### [Description of the task]
In the listing below, revise the stretch from the line containing "Open the ST500DM002-1BD142" through the end of the listing, substituting "drop-down list" for each occurrence of "dropdown" and leaving all else unchanged.

### [Records from a collection]

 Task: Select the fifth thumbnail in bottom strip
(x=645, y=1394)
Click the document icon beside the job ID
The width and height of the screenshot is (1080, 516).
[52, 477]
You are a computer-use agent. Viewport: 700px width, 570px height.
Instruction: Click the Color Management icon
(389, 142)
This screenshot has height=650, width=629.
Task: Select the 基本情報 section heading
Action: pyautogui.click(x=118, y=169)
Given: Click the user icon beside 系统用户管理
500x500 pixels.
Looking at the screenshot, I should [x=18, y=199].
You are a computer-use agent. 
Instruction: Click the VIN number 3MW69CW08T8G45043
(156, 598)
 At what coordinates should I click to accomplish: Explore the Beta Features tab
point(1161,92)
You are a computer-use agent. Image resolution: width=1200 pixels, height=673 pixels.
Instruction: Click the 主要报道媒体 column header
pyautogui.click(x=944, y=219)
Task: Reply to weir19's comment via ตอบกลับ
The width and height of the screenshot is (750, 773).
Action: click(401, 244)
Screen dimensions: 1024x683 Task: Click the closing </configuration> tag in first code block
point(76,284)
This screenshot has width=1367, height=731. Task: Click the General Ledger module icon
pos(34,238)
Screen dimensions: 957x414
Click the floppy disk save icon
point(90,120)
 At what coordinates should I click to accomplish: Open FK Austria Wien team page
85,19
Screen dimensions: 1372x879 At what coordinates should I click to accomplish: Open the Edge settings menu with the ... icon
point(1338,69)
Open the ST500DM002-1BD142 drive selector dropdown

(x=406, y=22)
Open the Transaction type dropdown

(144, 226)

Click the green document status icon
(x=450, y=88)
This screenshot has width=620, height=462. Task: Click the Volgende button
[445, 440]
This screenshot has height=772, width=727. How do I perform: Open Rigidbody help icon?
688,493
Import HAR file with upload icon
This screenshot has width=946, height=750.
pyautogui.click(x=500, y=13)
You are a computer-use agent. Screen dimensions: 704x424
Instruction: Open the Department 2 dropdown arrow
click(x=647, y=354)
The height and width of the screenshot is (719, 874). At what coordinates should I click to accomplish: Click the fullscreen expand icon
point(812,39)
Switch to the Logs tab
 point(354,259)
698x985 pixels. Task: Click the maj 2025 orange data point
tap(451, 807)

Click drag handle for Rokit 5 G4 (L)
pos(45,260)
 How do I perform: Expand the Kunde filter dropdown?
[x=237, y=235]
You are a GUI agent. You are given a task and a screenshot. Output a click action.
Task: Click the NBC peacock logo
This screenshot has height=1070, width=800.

### [Exercise answer]
Open the ST500DM002-1BD142 drive selector drop-down list

(x=406, y=22)
Open the Transaction type drop-down list

(144, 226)

Click the green document status icon
(x=450, y=88)
This screenshot has width=620, height=462. Task: Click the Volgende button
[445, 440]
This screenshot has height=772, width=727. How do I perform: Open Rigidbody help icon?
688,493
Import HAR file with upload icon
This screenshot has width=946, height=750.
pyautogui.click(x=500, y=13)
You are a computer-use agent. Screen dimensions: 704x424
Instruction: Open the Department 2 drop-down list arrow
click(x=647, y=354)
The height and width of the screenshot is (719, 874). At what coordinates should I click to accomplish: Click the fullscreen expand icon
point(812,39)
Switch to the Logs tab
 point(354,259)
698x985 pixels. Task: Click the maj 2025 orange data point
tap(451, 807)

Click drag handle for Rokit 5 G4 (L)
pos(45,260)
 How do I perform: Expand the Kunde filter drop-down list?
[x=237, y=235]
You are a GUI agent. You are given a task and a screenshot. Output a click action.
Task: Click the NBC peacock logo
This screenshot has height=1070, width=800.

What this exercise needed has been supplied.